# AEP question



## lil' turkey (Apr 18, 2004)

My girlfriend and I are taking a trip down to SE Ohio in about 2 weeks. I got the permit for the AEP area. Are we not allowed to use bobbers? I saw it said something about not using floats. Or is it something different. I have never been to this area so I just wanna make sure I am not breaking any rules.

Thanks


----------



## HookUpFishOn (Apr 29, 2005)

they are refering to jug fishing. Tying a strong line onto something big that floats, like a Empty milk jug. People have been known to attach baits to them, then throw them out to be collected later(fish included). Kind of like a trot line or limb line. You are allowed to use bobbers on fishing poles. There are plenty of sunfish to catch in most of the ponds, good luck finding the big ones.
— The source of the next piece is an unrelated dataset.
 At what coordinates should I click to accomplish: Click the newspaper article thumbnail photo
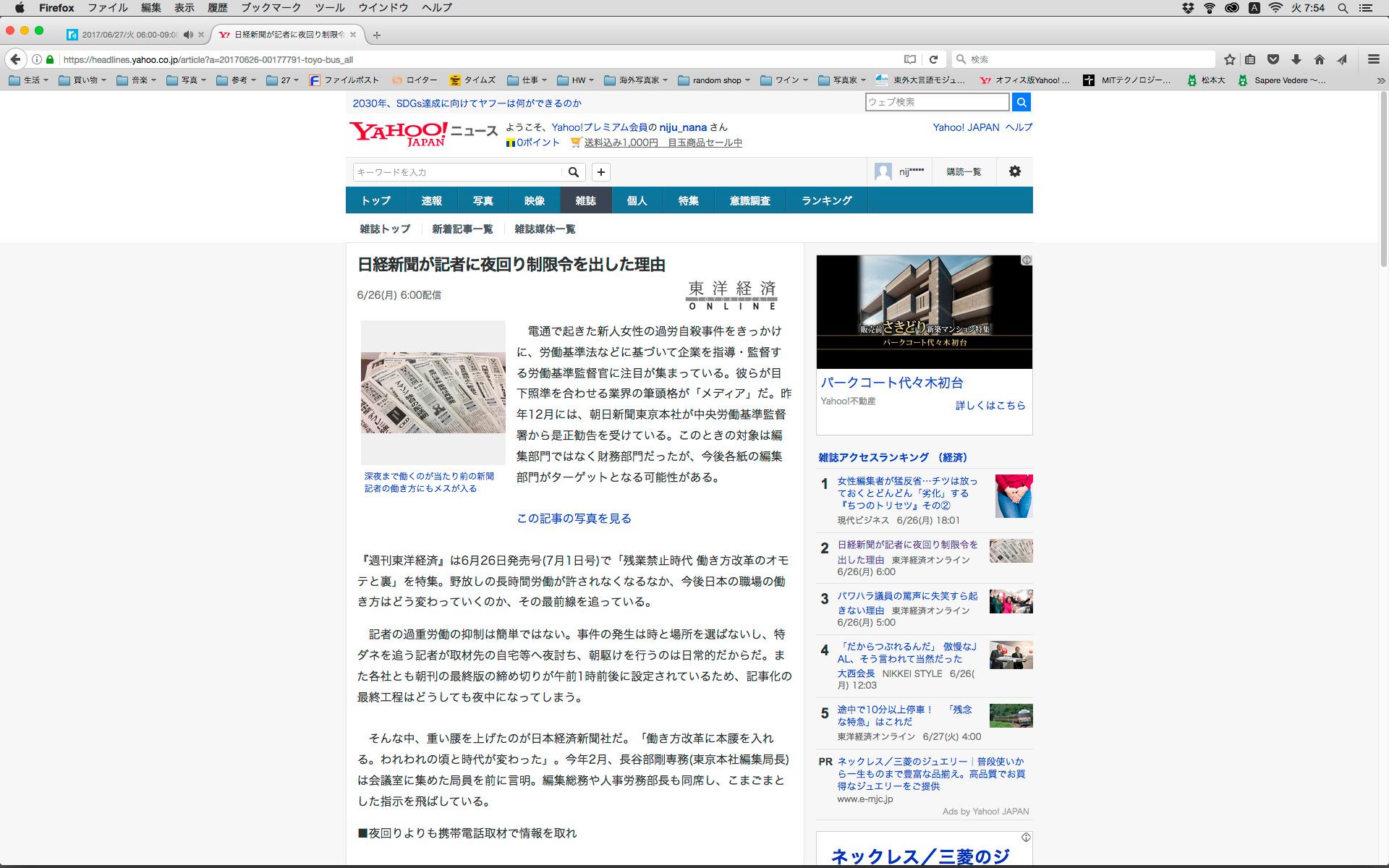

Remember, the further you have to walk through the woods, the better the fishing is going to be. Most easily accessed ponds have been fished pretty heavily. There are big fish to be found, you may just have to do a little exploring to find them.

Good Luck,
Damny


----------



## shroomhunter (Aug 6, 2004)

Take along some bug spray, the ticks are bad this year!


----------



## lil' turkey (Apr 18, 2004)

are there any boat ramps there??


----------



## shroomhunter (Aug 6, 2004)

Yes there are gravel ramps at Campsite C lake and the 2 lakes before C on the road that runs between SR83 and SR284. This road runs from Campsite A Hook Lake over to Campsite C Sand Hollow. There is probably a ramp at Campsite K as well but I haven't been there lately.


----------



## CopperTOP (Apr 13, 2008)

theres also a nice ramp to a nice pond if you drive back the equine trail thats were i like to go


----------



## shvlhed (May 26, 2007)

there is an area to put in at the back of K


----------



## tombo131 (Apr 23, 2008)

What campsite/group of ponds would you guys suggest for bank fishing? In other words which ones do you feel can be fished well without the use of a boat/tube? Whenever I make it up there I doubt I'll drag my jon boat with me.

Thanks


----------



## nitro1 (May 12, 2008)

Campsite C is a good place to bank fish.


----------